Problem to solve:
Please list every line of the material below that contains the string "height", copying each such line in full. Case counts.

Provided entries:
***

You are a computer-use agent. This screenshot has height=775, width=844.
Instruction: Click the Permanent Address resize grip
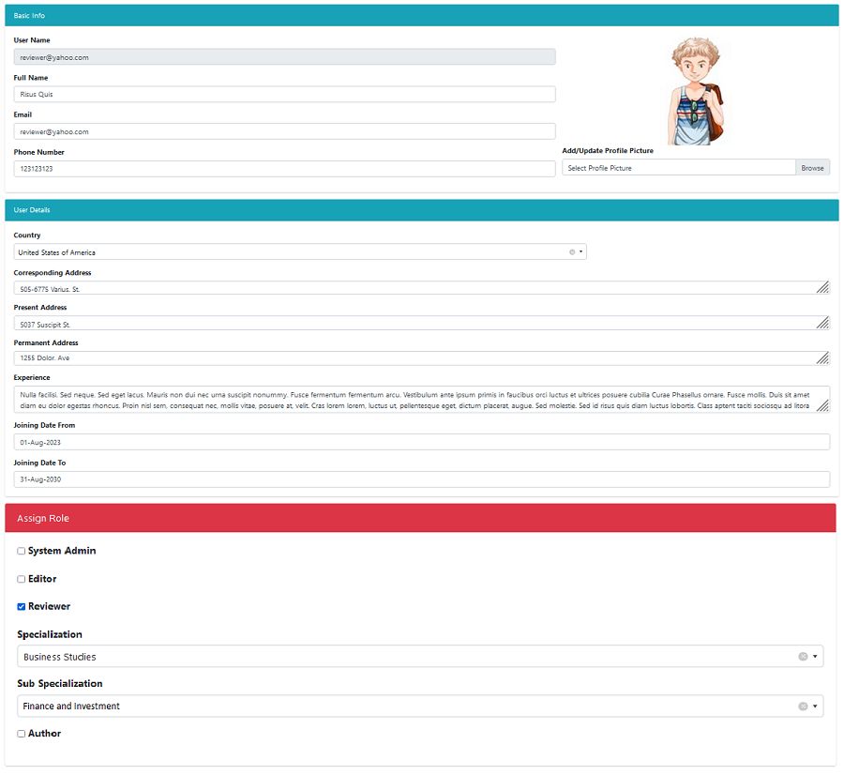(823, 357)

***

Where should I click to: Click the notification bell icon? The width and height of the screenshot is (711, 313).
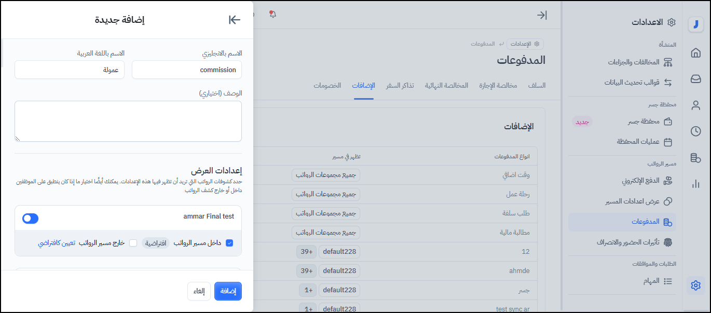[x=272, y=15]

***

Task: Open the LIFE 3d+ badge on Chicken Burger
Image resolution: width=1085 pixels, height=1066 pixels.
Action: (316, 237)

***

Task result:
You are a computer-use agent. This screenshot has height=775, width=844.
Where should I click to: Click the notification bell icon? The width and height of the screenshot is (711, 313).
Image resolution: width=1085 pixels, height=1066 pixels.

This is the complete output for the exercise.